Ces deux événements ont été échafaudés sur la base d’une sempiternelle revendication, à savoir le logement. Quelques jours auparavant, ce fut le rail qui a dû essuyer la colère des citoyens de Réghaïa. Ces derniers voulaient empêcher la réalisation d’un centre d’enfouissement technique dans leur localité. Certes, le motif de leur montée au créneau était en rapport avec l’habitat, mais leur mode d’action était on ne peut violent car pénalisant les utilisateurs invétérés du train. Des dizaines d’habitants de Haï El Kerrouche, dans la commune de Réghaïa, ont littéralement arraché le rail, fermant ainsi le trafic ferroviaire entre la capitale et l’est du pays pour s’opposer à un projet d’Etat, c’est-à-dire l’implantation d’une décharge publique contrôlée dans leur localité.

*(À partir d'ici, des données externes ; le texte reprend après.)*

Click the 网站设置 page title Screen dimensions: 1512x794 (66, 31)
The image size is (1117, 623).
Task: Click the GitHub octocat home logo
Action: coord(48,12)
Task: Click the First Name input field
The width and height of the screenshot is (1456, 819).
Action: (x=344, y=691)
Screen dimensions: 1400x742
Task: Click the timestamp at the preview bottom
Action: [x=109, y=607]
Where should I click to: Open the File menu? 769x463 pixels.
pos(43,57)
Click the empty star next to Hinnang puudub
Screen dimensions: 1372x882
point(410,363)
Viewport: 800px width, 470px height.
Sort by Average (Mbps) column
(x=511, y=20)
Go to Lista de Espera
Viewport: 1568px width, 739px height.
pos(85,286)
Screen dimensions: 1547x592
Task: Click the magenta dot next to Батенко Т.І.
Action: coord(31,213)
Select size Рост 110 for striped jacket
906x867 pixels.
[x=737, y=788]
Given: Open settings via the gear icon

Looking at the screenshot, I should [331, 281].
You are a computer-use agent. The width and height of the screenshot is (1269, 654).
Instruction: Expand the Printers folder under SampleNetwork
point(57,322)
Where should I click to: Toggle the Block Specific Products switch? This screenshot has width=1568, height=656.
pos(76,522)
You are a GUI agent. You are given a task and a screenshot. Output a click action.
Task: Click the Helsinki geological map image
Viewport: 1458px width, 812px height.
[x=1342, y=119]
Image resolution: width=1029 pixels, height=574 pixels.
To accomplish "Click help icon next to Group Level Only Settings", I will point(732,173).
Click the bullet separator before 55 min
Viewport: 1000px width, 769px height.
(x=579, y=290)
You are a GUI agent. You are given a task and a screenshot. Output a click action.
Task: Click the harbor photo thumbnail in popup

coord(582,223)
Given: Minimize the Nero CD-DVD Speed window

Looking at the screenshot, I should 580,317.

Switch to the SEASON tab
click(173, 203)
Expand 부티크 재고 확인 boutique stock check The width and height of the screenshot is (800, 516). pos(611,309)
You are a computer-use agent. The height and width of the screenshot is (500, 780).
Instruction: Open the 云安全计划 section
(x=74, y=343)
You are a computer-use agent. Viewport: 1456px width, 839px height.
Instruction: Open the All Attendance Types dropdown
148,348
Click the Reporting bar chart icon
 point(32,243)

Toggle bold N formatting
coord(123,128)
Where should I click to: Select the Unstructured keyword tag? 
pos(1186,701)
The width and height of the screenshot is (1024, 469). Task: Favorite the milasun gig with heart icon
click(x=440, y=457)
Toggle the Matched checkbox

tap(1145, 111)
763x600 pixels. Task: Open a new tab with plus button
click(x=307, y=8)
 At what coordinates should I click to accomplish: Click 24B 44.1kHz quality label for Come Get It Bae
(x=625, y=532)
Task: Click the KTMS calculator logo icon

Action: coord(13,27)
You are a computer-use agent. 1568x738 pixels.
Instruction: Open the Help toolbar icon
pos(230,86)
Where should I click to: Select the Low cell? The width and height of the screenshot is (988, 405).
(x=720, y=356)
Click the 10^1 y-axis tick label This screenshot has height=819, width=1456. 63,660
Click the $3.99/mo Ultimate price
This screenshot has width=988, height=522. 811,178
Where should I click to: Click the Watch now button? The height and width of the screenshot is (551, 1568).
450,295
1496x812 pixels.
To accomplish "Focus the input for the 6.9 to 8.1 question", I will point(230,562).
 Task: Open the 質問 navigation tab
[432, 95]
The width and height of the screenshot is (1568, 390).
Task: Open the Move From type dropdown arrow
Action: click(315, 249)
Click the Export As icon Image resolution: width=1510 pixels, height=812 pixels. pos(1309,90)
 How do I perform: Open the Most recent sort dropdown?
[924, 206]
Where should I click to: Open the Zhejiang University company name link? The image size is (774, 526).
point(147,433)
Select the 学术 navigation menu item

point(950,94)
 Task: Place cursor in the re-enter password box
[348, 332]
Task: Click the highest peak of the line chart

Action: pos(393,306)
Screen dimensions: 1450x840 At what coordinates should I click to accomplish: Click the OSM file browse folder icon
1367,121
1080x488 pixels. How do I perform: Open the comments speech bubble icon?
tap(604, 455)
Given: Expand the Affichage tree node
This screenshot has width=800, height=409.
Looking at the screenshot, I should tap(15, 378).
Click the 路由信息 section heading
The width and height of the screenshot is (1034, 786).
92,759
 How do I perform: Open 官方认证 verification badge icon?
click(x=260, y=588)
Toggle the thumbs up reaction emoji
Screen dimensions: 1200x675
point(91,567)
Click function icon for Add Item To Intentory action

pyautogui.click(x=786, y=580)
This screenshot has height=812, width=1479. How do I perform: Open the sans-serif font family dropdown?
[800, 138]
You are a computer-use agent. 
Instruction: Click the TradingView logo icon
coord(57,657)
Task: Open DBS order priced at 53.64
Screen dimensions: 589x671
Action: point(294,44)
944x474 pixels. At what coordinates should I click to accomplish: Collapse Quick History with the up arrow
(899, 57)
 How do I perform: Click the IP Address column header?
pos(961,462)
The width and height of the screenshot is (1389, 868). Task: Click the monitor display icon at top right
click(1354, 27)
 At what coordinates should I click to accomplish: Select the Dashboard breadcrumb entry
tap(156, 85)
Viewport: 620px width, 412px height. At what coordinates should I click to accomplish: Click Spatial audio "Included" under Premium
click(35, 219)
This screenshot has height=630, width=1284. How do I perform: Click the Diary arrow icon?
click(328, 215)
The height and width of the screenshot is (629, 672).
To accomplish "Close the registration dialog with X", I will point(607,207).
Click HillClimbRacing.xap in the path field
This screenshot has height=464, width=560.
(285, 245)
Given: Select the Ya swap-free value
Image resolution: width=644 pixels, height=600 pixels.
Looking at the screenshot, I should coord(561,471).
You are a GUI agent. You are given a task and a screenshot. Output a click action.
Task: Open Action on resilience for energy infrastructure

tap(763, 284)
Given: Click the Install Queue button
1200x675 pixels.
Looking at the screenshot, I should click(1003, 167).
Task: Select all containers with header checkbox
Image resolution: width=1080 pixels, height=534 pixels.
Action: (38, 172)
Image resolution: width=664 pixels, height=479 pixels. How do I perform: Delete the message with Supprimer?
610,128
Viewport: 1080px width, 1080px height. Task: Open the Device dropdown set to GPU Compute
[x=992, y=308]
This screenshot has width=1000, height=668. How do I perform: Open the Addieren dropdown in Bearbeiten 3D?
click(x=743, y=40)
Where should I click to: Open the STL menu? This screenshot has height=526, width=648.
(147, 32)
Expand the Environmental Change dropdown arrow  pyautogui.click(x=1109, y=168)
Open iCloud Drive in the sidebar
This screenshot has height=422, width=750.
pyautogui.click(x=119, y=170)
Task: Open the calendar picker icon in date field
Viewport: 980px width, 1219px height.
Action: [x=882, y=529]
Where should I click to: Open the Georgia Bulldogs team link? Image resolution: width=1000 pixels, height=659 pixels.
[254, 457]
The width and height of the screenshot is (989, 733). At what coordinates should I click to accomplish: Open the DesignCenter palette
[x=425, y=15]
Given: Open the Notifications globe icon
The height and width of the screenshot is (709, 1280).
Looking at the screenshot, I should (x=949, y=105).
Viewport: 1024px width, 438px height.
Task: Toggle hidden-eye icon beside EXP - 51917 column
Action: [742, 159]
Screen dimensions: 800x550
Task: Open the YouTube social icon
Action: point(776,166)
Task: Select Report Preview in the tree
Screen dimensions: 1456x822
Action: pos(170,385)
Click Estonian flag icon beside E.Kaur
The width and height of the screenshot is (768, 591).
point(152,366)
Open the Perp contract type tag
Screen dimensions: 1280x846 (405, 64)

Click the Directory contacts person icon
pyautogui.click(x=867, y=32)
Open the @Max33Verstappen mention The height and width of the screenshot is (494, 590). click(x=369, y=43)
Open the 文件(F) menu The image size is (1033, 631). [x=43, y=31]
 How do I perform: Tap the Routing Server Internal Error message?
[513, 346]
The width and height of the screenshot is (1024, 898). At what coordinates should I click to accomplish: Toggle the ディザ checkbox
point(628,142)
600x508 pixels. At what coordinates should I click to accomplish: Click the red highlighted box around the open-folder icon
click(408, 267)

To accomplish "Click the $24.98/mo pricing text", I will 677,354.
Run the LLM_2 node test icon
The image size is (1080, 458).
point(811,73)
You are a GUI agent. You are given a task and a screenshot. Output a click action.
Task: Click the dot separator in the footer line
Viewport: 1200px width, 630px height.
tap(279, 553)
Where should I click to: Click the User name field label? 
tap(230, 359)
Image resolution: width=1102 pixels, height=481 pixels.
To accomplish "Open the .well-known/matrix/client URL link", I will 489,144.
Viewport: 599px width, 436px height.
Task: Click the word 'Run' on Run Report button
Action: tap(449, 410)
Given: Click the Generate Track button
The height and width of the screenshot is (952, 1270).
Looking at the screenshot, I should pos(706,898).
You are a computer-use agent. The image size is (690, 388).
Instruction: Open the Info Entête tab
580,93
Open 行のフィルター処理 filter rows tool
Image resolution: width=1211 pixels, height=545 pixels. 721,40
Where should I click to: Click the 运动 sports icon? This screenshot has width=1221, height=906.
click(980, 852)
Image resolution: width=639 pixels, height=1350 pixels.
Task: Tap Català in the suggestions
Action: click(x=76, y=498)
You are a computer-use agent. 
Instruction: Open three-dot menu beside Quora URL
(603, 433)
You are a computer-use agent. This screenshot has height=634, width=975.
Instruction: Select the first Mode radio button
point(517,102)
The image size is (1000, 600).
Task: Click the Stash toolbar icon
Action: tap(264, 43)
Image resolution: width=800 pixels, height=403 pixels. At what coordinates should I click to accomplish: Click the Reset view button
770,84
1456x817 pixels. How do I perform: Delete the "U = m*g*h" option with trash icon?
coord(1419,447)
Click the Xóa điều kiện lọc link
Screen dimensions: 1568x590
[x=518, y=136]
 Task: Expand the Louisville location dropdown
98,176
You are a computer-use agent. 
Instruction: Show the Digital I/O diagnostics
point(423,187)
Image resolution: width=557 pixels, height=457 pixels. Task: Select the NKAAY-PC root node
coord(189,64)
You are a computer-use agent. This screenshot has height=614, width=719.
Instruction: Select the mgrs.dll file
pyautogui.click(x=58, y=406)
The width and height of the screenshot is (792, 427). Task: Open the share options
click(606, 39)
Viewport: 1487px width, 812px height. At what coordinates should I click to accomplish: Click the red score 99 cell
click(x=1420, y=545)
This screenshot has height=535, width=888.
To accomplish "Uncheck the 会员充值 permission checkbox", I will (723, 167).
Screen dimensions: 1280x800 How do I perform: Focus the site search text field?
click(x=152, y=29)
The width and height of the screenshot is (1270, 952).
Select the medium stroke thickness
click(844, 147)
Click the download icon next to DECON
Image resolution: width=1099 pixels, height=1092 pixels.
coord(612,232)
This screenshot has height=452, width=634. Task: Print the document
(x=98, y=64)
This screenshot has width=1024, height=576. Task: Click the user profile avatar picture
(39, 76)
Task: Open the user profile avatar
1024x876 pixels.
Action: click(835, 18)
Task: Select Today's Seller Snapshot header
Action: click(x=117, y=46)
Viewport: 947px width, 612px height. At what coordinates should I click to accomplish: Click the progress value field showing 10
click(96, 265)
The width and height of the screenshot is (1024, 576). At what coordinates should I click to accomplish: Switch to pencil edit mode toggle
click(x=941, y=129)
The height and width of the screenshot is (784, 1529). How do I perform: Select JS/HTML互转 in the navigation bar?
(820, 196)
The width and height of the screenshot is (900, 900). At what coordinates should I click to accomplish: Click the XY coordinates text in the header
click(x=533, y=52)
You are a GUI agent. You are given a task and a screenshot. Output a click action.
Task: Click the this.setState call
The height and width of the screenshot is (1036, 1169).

La continuité du service que devait assurer la Sncf (Société nationale du chemin de fer) était alors sérieusement malmenée car les voyageurs ne pouvaient arriver à destination. Le calvaire de ces derniers a duré au moins deux jours. L’on imagine la répercussion d’un tel contretemps sur les routes qui étaient déjà gorgées d’engins et de voitures.
Ce dernier exemple est cité ici pour illustrer un mode de revendication qui semble bien adopté pour monter au créneau, particulièrement pour brandir la fameuse demande d’un, deux, trois ou quatre pièces… Finalement et pour en revenir à ce mode d’action aux fins d’acquérir un logement, son se doit aujourd’hui de s’interroger: «L’Algérie est-elle, à ce point, le pays du fait accompli?» Cette étiquette semble en tout cas fatalement lui coller comme un gant d’année en année. Construire un gourbi et attendre le relogement, brûler des pneumatiques pour avoir un logement, du travail, de l’eau, du goudron… sont des formules qui semblent payer pour une certaine catégorie de gens. Une catégorie seulement. Car l’autre masse, bien silencieuse, elle, ne s’est jamais adonnée à ce sport, hélas, bien national. Elle est majoritairement composée d’honnêtes citoyens, des cols blancs en majorité, qui n’osent pas ériger des taudis aux abords des oueds mais qui laissent pourtant toute une vie de salaires dans les murs d’appartements qu’ils louent au prix d’or.
Ces hommes et ces femmes bien humbles mais fiers n’ont pas de semi-remorques, ou de carrosses stationnés au parvis d’un taudis de fortune. Ils luttent cependant pour assurer à leur progéniture une vie et une scolarité décentes. Ils ne sont ni de richissimes «businessman» pour prétendre à un toit frôlant le milliard et plus, ni des connaisseurs en matière de campements improvisés, aptes à être manipulés à la faveur d’une possible opération de relogement, aussi importante et grandiose soit-elle. Ils sont, nonobstant, les oubliés du ministère de l’Habitat. Ceux-là ne font pas de grabuge, se contentant d’être d’honnêtes citoyens…
Dans le meilleur des cas, ils souscrivent au programme LPP, sans faire de… vagues. Dans leur fort intérieur ils se désolent de l’érosion de l’autorité publique, dont le pouvoir disciplinant et sécurisant aura subi, pour diverses raisons, l´érosion de ses valeurs symboliques. Seule une justice implacable dans la distribution et le partage des biens pourra leur rendre espoir.